On Wed, Mar 20, 2024 at 4:16 AM Attila Lakatos <alaka...@redhat.com> wrote:
>
> Hello Peter,
>
> I think that would be the best solution from rsyslog point of view.
> However, this would mean that logs would be stored in both 
> /var/log/{messages|secure|...} and the journal.
> Ideally, it would be better to have them only in one place.
>
> Thanks,
> Attila
>
> On Tue, Mar 19, 2024 at 4:03 PM Peter Portante via rsyslog 
> <rsyslog@lists.adiscon.com> wrote:
>>
>> Attila, any reason you can't just use persistent journald?  That is
>> what we did to solve the lost shutdown and crash logs.  -Peter
>>
>> On Fri, Mar 15, 2024 at 12:31 PM David Lang via rsyslog
>> <rsyslog@lists.adiscon.com> wrote:
>> >
>> > imjournal uses the journal api to fetch the logs (fetching them in
>> > near-real-time), journald keeps files internally to support it.
>> >
>> > David Lang
>> >
>> > On Fri, 15 Mar 2024, Attila Lakatos via rsyslog wrote:
>> >
>> > > The solution is clean to me, however I think this could be a bottleneck 
>> > > for
>> > > busy systems. Also, this would mean that I need to maintain a copy of 
>> > > journal
>> > > logs in one or more files.
>> > >
>> > > On Wed, Mar 13, 2024 at 2:53 PM John Chivian <jchiv...@chivian.com> 
>> > > wrote:
>> > >
>> > >> You could split rsyslog into two separate service instances.
>> > >>
>> > >> Service 1 would do *only one thing*, read imjournal and write to
>> > >> file(s).  This service would *not* have the network.target dependency.
>> > >> Service 2 would do *everything else*, including reading the file(s)
>> > >> output from above (which survive the reboot) and sending the events 
>> > >> within
>> > >> to a network destination.  This service would have the network.target
>> > >> dependency so as to be able to deliver reliably.
>> > >>
>> > >> Regards,
>> > >>
>> > >>
>> > >> On Mar 13, 2024, at 07:49, Attila Lakatos via rsyslog <
>> > >> rsyslog@lists.adiscon.com> wrote:
>> > >>
>> > >> Recently I came across an observation where we are not able to capture
>> > >> normal reboot/shutdown logs on Fedora/RHEL distributions. In these
>> > >> environments, systemd is responsible for starting the rsyslog service. A
>> > >> service can have multiple dependencies, which influence how early or how
>> > >> late rsyslog is started or stopped. Many years ago, we added dependency 
>> > >> for
>> > >> the network.target and network-online.target into the service file [1]. 
>> > >> If
>> > >> rsyslog started before establishing network access, it would be unable 
>> > >> to
>> > >> transmit messages to remote destinations during that period, resulting 
>> > >> in
>> > >> the generation of misleading information about the unavailability of
>> > >> certain remote targets (e.g. not able to resolve hostnames).

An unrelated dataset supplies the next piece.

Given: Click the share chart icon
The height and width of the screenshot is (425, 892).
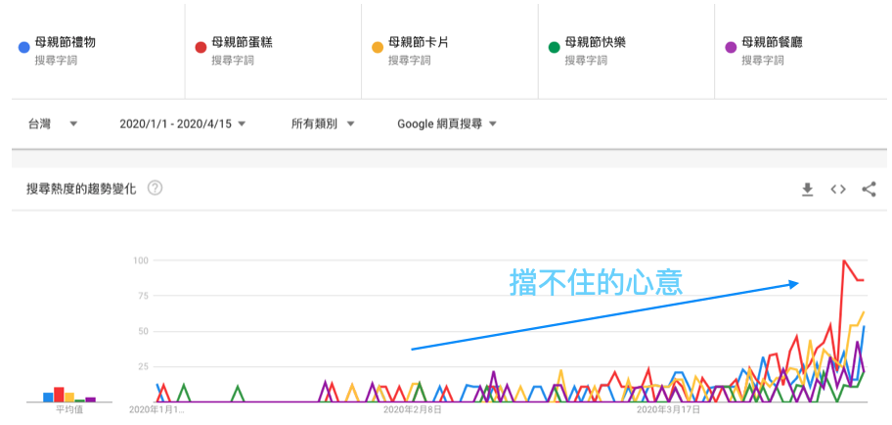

>> > >> However, this approach results in a significant tradeoff. While it 
>> > >> prevents
>> > >> misleading unavailability messages during network setup and shutdown, it
>> > >> also causes rsyslog to *exit* *early* during shutdown, leading to missed
>> > >> logs regarding the graceful termination of other programs. This 
>> > >> limitation
>> > >> extends to system reboots as well. Thus, while addressing one issue, the
>> > >> current service configuration introduces another.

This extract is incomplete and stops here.